Exercise brief: Count lines holding the string "column" in the data that follows. Reply with one number only.
*** Opening Supplied data ***
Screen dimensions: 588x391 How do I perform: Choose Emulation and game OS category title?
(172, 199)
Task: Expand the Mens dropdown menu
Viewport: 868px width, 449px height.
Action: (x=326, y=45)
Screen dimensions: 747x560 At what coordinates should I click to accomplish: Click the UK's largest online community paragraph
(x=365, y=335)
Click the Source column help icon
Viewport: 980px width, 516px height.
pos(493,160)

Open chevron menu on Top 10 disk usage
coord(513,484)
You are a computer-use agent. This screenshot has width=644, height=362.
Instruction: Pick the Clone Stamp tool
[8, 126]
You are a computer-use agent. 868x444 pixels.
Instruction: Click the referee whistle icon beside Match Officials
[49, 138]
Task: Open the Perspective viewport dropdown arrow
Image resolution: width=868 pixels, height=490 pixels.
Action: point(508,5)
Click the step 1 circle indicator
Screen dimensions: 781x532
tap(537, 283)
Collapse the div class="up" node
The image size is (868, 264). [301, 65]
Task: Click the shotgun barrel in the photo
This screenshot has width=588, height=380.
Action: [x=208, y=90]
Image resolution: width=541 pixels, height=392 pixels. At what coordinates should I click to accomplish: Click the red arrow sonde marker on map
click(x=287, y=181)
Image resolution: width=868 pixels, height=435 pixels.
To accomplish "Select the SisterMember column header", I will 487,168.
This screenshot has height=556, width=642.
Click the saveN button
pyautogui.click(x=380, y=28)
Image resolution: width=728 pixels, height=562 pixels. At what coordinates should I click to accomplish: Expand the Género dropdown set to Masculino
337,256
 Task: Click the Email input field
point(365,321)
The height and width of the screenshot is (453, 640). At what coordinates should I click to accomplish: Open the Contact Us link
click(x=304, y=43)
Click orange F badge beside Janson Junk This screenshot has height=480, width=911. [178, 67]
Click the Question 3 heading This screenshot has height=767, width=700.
*** Closing Supplied data ***
Response to the exercise: 2